Stopping at the line that holds "The height and width of the screenshot is (1018, 1235).", repeat the lines below exactly, starting from the very first and including that final line.

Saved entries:
______________________________

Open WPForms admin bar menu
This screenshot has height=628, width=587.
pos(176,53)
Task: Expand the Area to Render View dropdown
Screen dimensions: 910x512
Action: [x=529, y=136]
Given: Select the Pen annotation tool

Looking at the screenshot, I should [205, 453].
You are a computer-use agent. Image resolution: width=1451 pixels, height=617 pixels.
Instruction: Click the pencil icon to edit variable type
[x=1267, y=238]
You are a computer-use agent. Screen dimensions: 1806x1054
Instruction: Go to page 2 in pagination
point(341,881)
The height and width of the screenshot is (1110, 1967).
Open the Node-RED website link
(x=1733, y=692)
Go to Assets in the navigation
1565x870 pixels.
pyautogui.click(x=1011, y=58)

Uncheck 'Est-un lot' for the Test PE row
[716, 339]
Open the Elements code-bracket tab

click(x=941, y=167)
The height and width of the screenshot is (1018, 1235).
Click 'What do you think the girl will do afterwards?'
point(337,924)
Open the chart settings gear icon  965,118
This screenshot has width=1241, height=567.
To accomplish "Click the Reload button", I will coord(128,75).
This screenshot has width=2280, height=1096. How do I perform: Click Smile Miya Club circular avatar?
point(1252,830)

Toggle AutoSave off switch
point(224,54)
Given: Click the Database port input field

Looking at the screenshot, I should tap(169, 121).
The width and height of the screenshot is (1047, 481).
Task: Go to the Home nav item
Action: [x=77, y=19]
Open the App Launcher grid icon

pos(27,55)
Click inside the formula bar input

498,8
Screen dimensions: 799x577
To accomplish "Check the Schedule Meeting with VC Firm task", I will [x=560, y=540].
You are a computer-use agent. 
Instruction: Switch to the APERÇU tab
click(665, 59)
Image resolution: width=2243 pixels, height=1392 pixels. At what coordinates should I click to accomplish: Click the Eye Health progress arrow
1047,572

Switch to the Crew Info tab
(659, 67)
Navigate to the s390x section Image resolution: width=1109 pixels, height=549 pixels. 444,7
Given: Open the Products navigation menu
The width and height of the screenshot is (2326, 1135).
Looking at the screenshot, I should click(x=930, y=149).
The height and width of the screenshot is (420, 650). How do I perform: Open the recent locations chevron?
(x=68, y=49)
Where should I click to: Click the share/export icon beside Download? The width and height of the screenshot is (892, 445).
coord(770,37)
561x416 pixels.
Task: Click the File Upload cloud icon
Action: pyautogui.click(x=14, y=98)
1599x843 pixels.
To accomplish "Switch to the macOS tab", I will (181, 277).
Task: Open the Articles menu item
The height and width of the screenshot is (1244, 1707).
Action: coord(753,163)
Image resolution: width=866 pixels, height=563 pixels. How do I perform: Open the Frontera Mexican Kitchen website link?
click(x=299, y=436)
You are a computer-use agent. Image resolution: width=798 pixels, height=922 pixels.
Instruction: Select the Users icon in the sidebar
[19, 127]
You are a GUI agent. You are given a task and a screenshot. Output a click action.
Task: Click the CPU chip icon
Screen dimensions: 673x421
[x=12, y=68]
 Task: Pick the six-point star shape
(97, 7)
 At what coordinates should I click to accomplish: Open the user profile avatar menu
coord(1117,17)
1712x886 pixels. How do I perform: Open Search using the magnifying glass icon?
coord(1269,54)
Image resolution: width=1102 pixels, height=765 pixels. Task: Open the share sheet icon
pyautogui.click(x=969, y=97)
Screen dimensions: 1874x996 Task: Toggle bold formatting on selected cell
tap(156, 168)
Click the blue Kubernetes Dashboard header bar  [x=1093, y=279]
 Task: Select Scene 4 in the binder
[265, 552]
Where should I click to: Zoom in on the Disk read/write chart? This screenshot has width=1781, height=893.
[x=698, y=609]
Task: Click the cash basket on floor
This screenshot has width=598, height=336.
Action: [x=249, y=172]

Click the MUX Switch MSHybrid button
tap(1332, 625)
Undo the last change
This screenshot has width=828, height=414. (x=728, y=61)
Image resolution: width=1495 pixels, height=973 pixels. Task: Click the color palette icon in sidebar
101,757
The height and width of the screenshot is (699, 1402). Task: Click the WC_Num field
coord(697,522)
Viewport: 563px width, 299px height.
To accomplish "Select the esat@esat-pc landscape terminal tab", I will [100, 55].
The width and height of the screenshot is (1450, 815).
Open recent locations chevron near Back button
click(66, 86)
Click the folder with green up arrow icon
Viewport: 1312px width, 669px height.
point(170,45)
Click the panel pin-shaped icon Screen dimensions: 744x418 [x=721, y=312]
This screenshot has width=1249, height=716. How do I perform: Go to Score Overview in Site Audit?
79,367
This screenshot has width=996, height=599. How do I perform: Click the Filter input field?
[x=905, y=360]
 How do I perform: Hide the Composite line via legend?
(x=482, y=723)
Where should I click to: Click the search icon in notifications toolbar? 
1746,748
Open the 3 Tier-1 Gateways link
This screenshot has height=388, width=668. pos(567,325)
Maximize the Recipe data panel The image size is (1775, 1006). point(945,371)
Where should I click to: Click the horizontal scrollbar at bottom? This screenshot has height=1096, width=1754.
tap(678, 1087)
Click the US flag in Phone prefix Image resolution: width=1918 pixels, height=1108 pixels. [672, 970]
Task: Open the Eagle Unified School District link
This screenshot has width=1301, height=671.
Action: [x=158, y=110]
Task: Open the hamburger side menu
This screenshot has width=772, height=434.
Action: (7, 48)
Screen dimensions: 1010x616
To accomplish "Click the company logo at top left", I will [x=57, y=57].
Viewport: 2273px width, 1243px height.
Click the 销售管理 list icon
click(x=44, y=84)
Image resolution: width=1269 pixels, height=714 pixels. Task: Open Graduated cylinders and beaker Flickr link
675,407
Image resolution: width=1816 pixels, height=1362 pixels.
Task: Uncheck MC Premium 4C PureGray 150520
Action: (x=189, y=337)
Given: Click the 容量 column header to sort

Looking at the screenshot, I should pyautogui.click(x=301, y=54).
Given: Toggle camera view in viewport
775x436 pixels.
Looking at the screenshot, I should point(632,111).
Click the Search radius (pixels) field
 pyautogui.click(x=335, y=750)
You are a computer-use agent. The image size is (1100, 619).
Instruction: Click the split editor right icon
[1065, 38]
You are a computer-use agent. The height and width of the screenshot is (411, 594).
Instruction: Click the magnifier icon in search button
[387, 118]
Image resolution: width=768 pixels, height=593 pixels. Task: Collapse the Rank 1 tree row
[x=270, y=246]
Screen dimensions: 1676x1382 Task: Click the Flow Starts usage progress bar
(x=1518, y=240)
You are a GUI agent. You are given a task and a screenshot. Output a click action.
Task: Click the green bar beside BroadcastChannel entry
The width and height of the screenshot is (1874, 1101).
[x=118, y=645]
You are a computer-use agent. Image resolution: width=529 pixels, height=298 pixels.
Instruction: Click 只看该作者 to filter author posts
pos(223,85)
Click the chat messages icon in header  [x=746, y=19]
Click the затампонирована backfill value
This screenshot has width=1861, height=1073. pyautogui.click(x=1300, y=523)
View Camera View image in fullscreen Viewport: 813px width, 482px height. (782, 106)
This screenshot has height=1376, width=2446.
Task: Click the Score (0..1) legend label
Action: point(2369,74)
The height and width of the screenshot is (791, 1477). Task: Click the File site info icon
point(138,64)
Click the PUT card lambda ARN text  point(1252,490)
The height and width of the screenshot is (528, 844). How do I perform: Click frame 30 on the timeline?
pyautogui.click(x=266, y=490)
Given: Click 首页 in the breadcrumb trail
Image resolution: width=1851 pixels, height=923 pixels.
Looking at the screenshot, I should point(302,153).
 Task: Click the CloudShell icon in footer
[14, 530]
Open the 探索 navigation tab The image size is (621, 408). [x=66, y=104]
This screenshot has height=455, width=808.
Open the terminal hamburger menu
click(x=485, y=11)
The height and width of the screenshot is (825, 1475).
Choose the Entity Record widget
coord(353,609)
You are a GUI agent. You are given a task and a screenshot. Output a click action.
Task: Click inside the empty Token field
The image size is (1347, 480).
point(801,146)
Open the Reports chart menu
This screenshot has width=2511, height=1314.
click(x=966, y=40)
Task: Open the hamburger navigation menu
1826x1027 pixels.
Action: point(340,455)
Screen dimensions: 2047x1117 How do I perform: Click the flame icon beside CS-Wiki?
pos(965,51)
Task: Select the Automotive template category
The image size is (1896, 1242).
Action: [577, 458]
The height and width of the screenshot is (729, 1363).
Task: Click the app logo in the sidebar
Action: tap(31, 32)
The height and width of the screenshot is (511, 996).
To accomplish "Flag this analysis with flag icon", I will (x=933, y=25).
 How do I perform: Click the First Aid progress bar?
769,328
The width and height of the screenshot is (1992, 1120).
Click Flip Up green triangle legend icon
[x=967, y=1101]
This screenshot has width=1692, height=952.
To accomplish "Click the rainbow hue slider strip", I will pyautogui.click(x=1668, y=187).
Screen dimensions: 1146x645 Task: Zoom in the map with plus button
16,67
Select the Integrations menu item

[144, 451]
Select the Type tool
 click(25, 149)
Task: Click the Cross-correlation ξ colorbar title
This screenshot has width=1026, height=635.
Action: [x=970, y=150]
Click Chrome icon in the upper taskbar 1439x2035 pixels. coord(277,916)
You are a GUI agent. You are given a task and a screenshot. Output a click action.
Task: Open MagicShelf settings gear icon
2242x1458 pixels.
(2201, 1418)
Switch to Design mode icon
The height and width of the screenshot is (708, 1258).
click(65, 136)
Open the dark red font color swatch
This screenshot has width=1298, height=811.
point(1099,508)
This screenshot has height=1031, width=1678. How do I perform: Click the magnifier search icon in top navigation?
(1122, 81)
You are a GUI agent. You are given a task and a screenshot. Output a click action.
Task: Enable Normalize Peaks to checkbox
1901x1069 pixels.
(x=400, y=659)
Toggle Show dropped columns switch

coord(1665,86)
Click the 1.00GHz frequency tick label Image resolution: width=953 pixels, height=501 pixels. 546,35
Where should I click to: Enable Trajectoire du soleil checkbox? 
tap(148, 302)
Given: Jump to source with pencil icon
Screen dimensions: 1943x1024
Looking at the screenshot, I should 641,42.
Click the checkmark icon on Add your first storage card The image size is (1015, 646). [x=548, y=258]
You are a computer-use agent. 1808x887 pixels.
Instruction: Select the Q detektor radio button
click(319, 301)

______________________________

EXERCISE SOLUTION:
Open WPForms admin bar menu
This screenshot has height=628, width=587.
pos(176,53)
Task: Expand the Area to Render View dropdown
Screen dimensions: 910x512
Action: [x=529, y=136]
Given: Select the Pen annotation tool

Looking at the screenshot, I should [205, 453].
You are a computer-use agent. Image resolution: width=1451 pixels, height=617 pixels.
Instruction: Click the pencil icon to edit variable type
[x=1267, y=238]
You are a computer-use agent. Screen dimensions: 1806x1054
Instruction: Go to page 2 in pagination
point(341,881)
The height and width of the screenshot is (1110, 1967).
Open the Node-RED website link
(x=1733, y=692)
Go to Assets in the navigation
1565x870 pixels.
pyautogui.click(x=1011, y=58)

Uncheck 'Est-un lot' for the Test PE row
[716, 339]
Open the Elements code-bracket tab

click(x=941, y=167)
The height and width of the screenshot is (1018, 1235).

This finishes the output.